» **Problem to work on**
Under this line is some data; print exactly the lines from the one containing "Instruction: Choose the funnel chart template" through its last line, without pictures.

Screenshot grounding data
- Opening Delimiter -

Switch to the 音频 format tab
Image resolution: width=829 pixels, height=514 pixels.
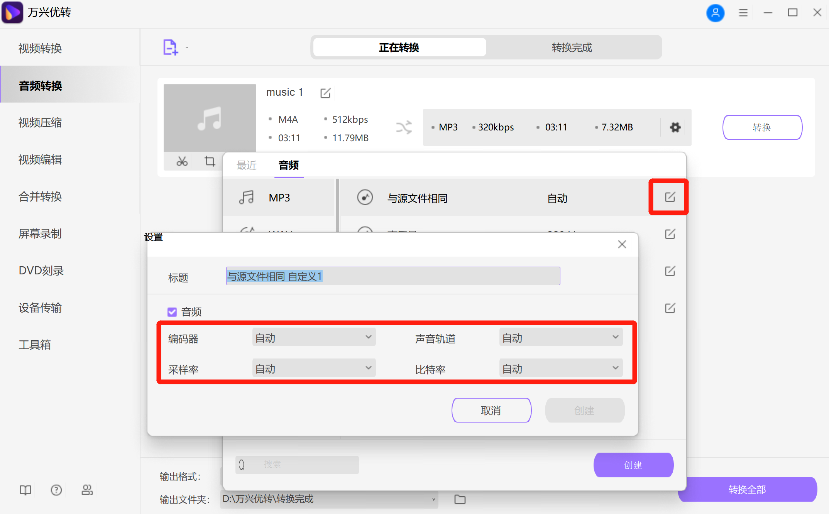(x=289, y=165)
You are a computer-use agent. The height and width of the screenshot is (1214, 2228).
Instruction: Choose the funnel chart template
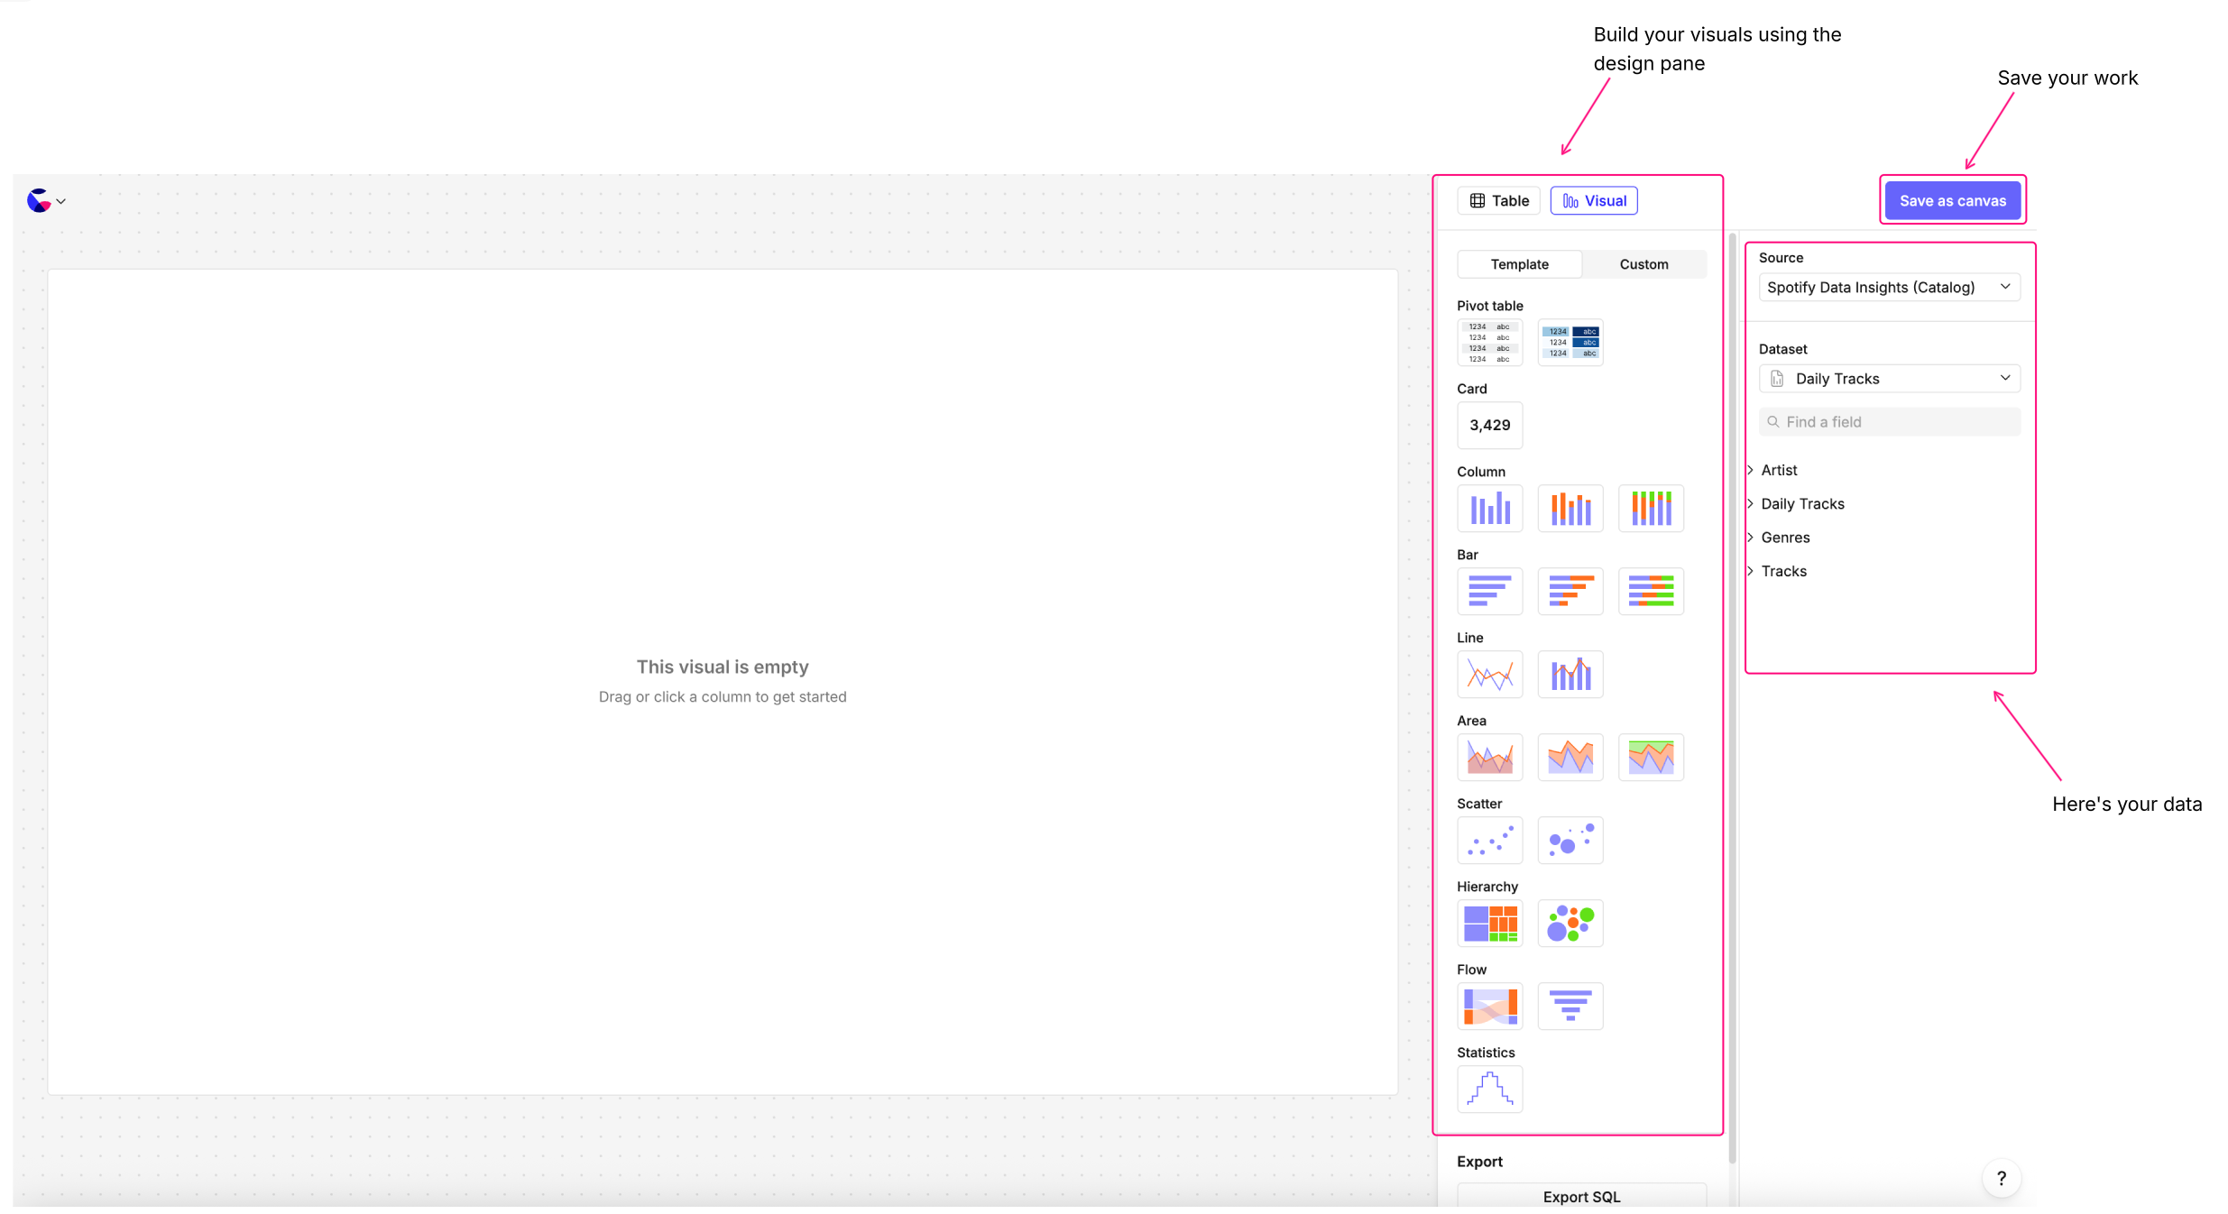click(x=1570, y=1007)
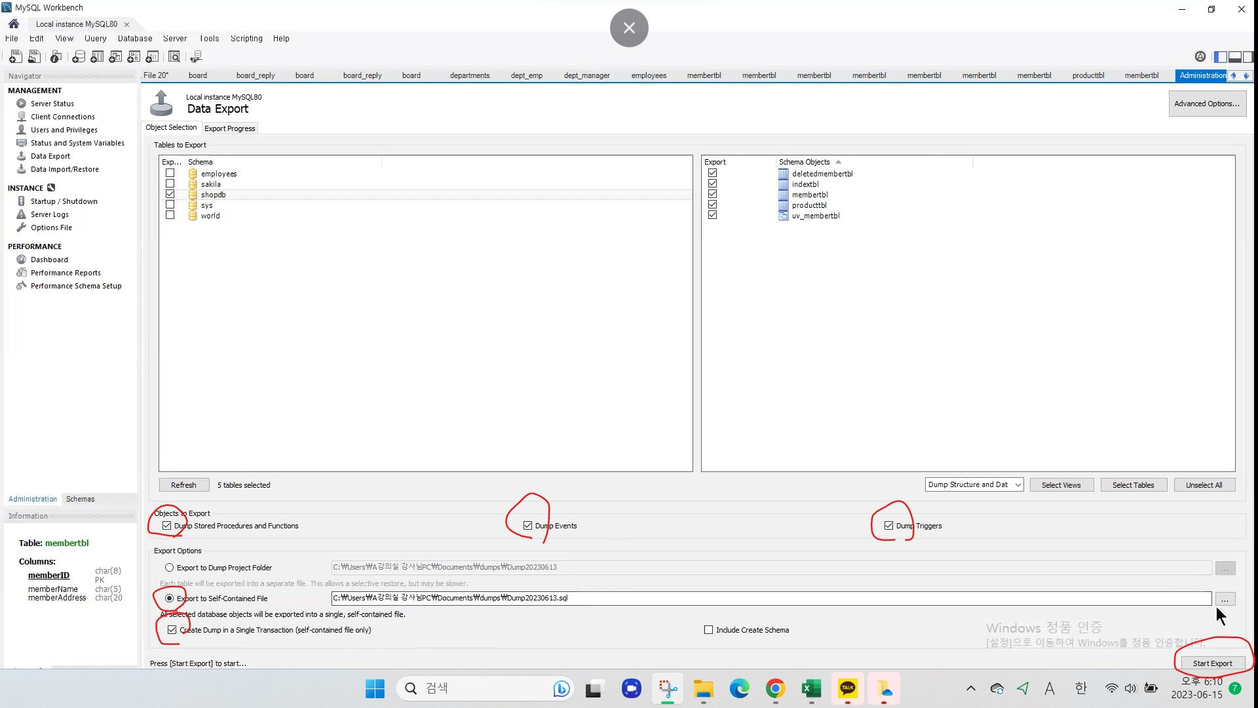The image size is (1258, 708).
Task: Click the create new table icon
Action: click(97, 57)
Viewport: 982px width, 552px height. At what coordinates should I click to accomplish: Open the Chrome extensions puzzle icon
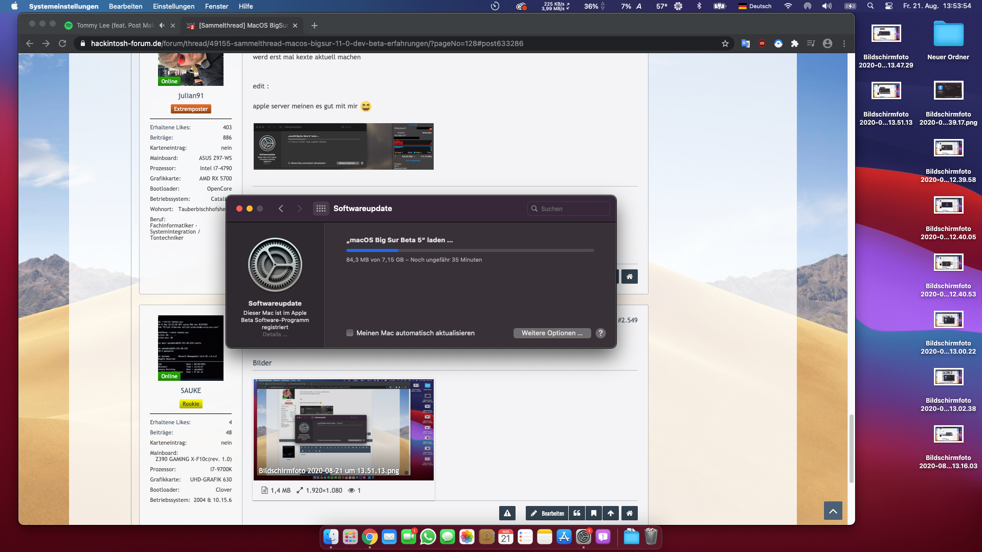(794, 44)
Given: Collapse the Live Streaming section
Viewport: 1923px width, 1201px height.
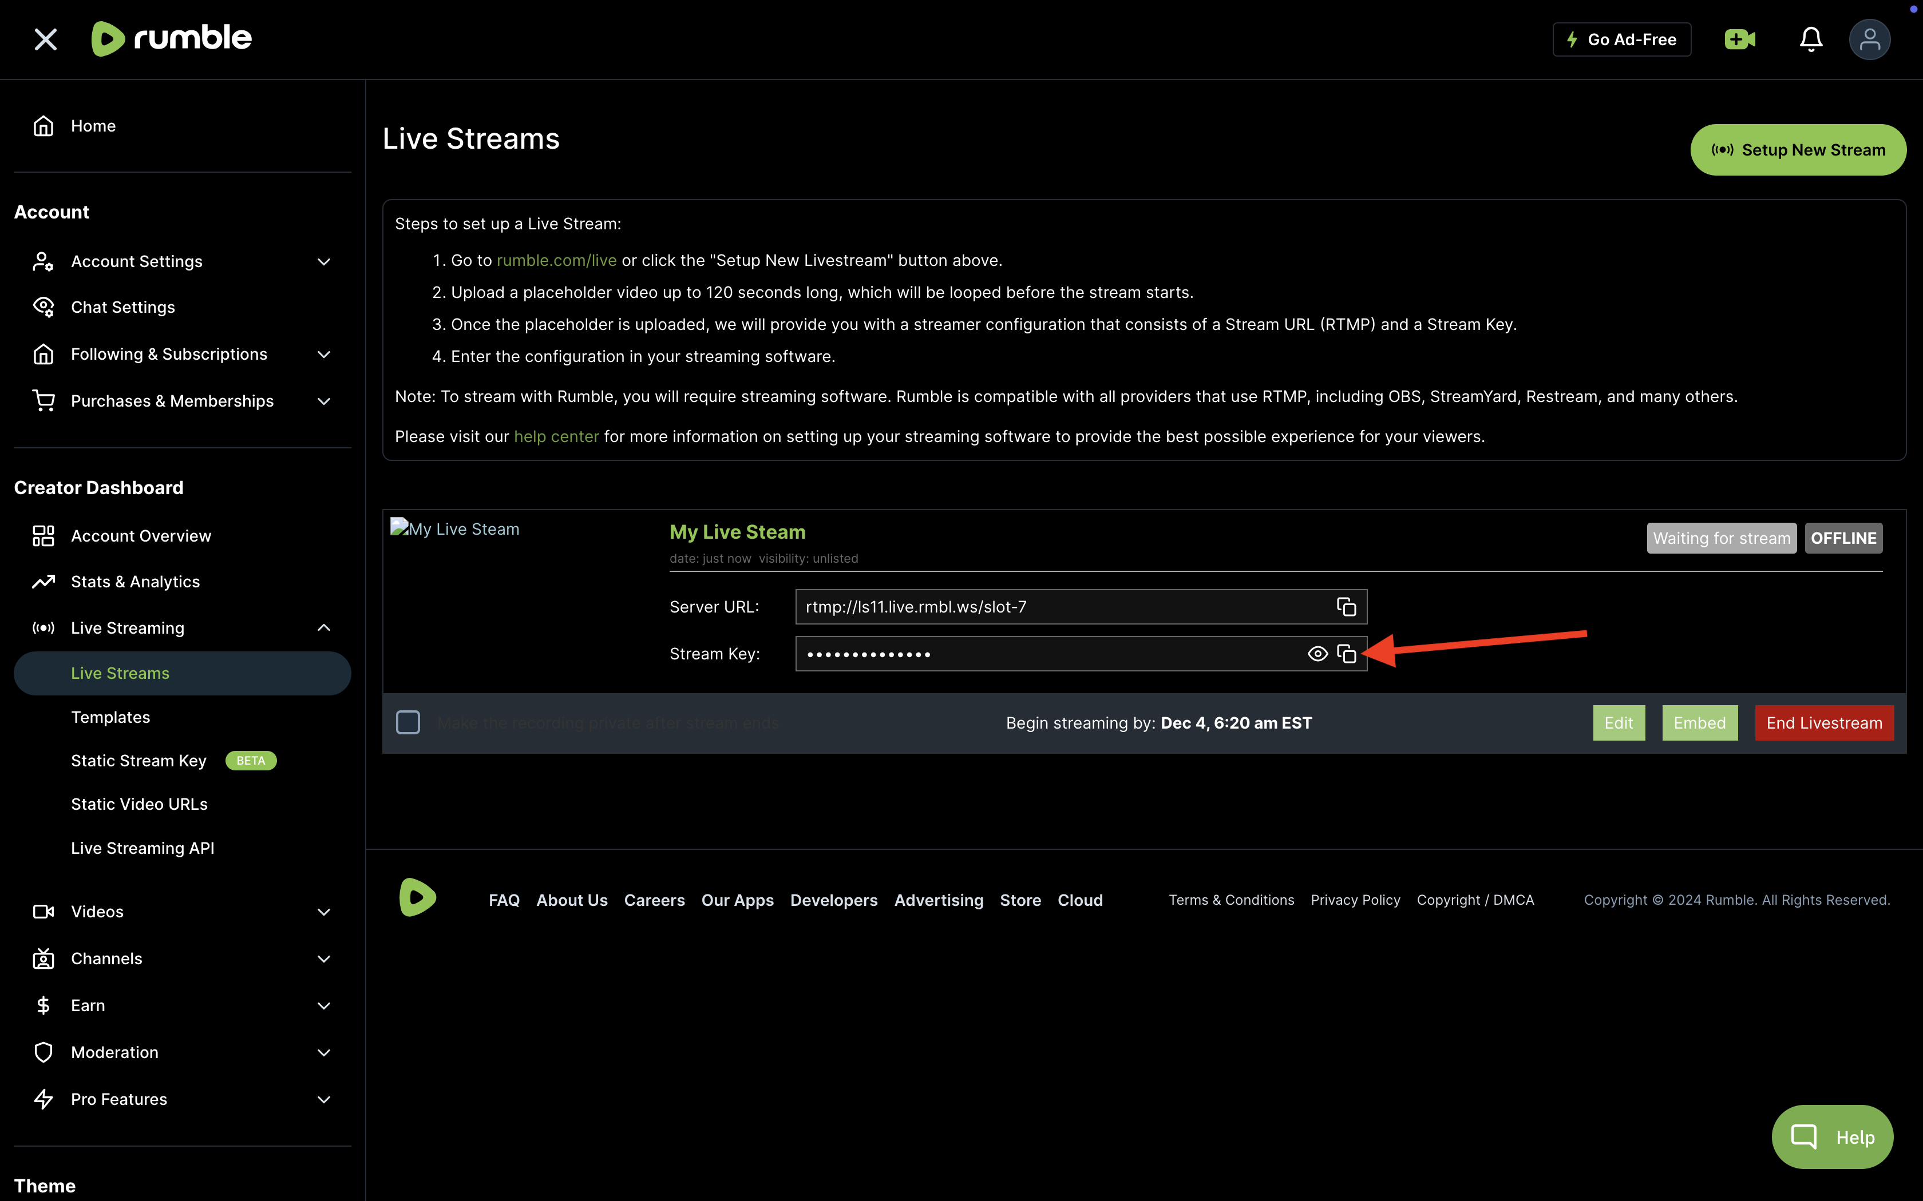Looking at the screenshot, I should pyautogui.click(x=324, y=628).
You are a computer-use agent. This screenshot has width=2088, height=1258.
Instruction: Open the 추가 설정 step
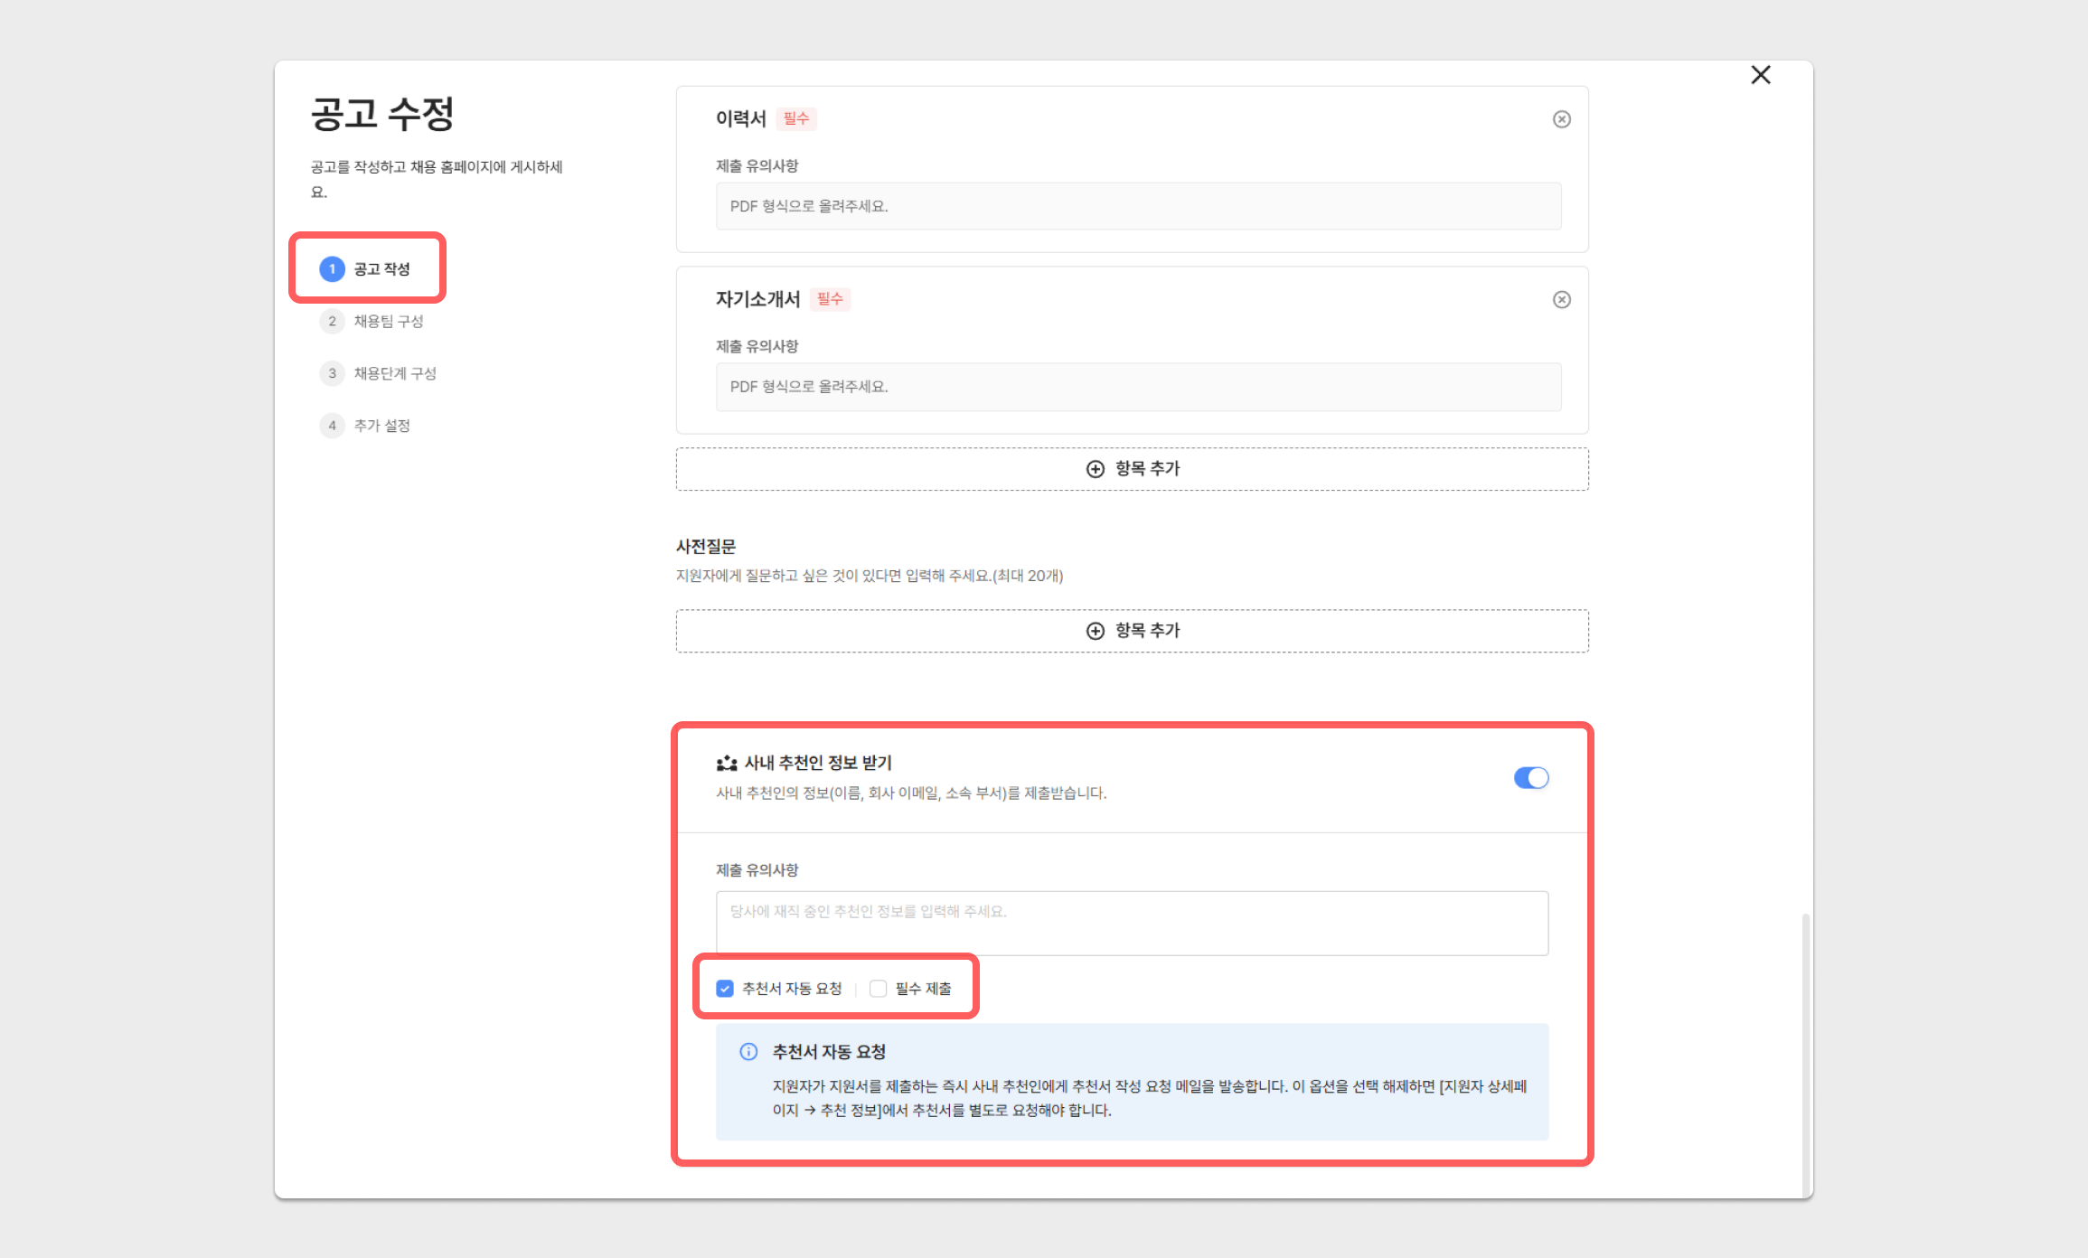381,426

- Closing Delimiter -

» **Written solution**
Instruction: Choose the funnel chart template
click(x=1570, y=1007)
The image size is (1258, 708).
Task: Click the create new table icon
Action: click(97, 57)
Viewport: 982px width, 552px height. At what coordinates should I click to accomplish: Open the Chrome extensions puzzle icon
(794, 44)
Given: Collapse the Live Streaming section
Viewport: 1923px width, 1201px height.
Looking at the screenshot, I should pyautogui.click(x=324, y=628).
You are a computer-use agent. This screenshot has width=2088, height=1258.
Instruction: Open the 추가 설정 step
381,426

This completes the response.